Other ocular pathogens and mechanisms can cause similar intraocular inflammation such as endogenous endophthalmitis, the use of cidofovir, and IRU in patients with tuberculosis and toxoplasmosis. In our case, we attribute the hypopyon and posterior segment inflammatory response to increased immune function as a result of HAART because no other ocular pathogens besides CMV were found, the lesions in retina were suggestive of CMV retinitis, and the patient had not undergone treatment with cidofovir.

Initiation of HAART should be delayed until after the induction phase of anti-CMV therapy, as the reduction of antigen load with anti-CMV agents may reduce potential risk of IRU [16].

There are several anti-CMV drugs available including ganciclovir and its prodrug valganciclovir, foscarnet, cidofovir, and fomivirsen. The most commonly used are the ganciclovir intraocular implant and oral valganciclovir. The implant has the advantage of not causing systemic toxicity, but it does not protect against systemic CMV or contralateral CMV retinitis.

Treatment starts with high-dose induction therapy. Maintenance treatment should be continued until immune recovery is achieved because none of the anti-CMV drugs available eradicate ocular and systemic CMV antigens in the immunocompromised patient.

Anti-CMV therapy is important during immune recovery because it has been proved to be protective against the development of IRU by reducing the amount of CMV antigens in the retina, although it is has not shown a favorable cost-effectiveness ratio where there are no signs of CMV retinitis [16].

CMV retinitis screening is recommended at 3-month intervals in patients with a CD4+ T-lymphocyte count inferior to 50 cells/μL because 15% of patients with active CMV retinitis are asymptomatic.

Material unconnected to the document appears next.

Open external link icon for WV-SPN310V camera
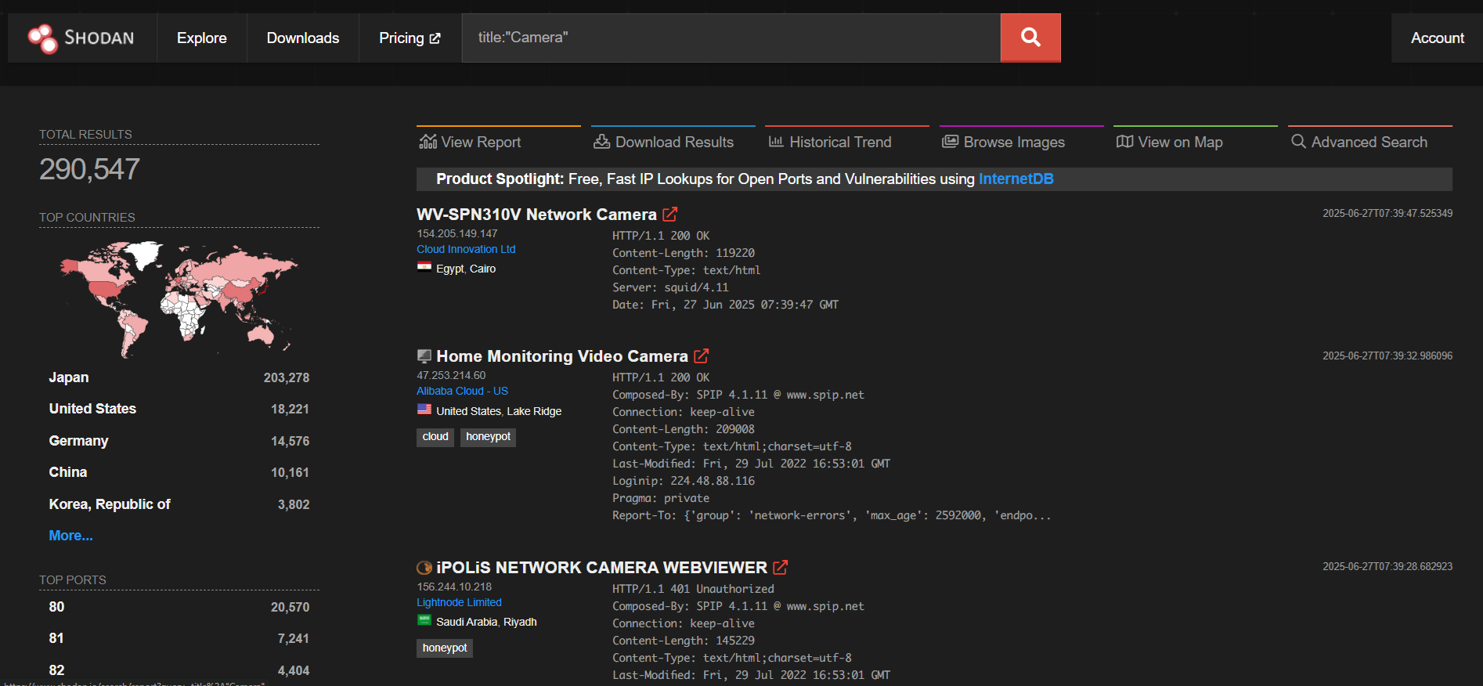The height and width of the screenshot is (686, 1483). coord(670,214)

Our patient did not undergo any ophthalmological examination before starting HAART. If so, he could have been diagnosed with active CMV retinitis and HAART would have been delayed until after the induction phase and he could have had a less severe inflammatory reaction.

4. Conclusion

Although the incidence of CMV retinitis has markedly decreased with the improved immune function that has resulted from the institution of HAART, it remains an important problem in the HAART era; new cases continue to be seen, not only among those for whom this therapy is not available, but also in patients who develop resistance to it.

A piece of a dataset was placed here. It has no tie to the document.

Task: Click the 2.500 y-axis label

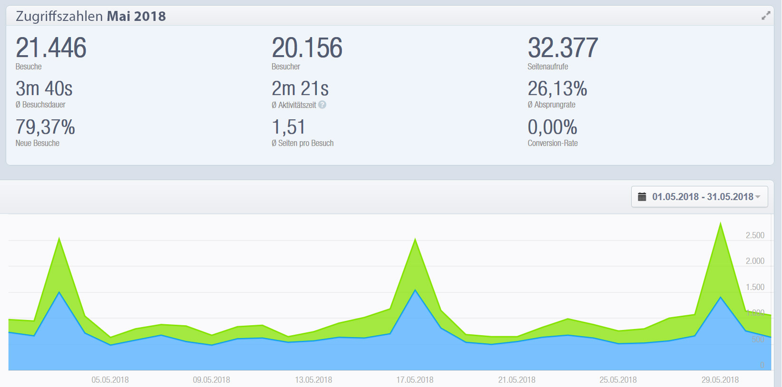Action: tap(755, 235)
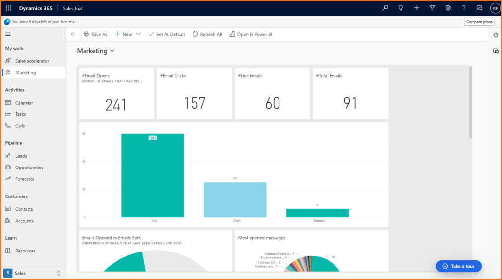
Task: Open the chat icon in header
Action: pos(479,8)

The prevalence of IRU is substantial among eyes of patients with immune recovery, and it is an important cause of visual morbidity.

IRU usually develops in patients with inactive CMV retinitis; however, it can rarely occur in eyes with active CMV retinitis (as seen in our case).

Our case demonstrates the importance of ophthalmological screening in all patients before the initiation of antiretroviral therapy, reducing the probability of a prominent inflammatory response in the presence of an active infection.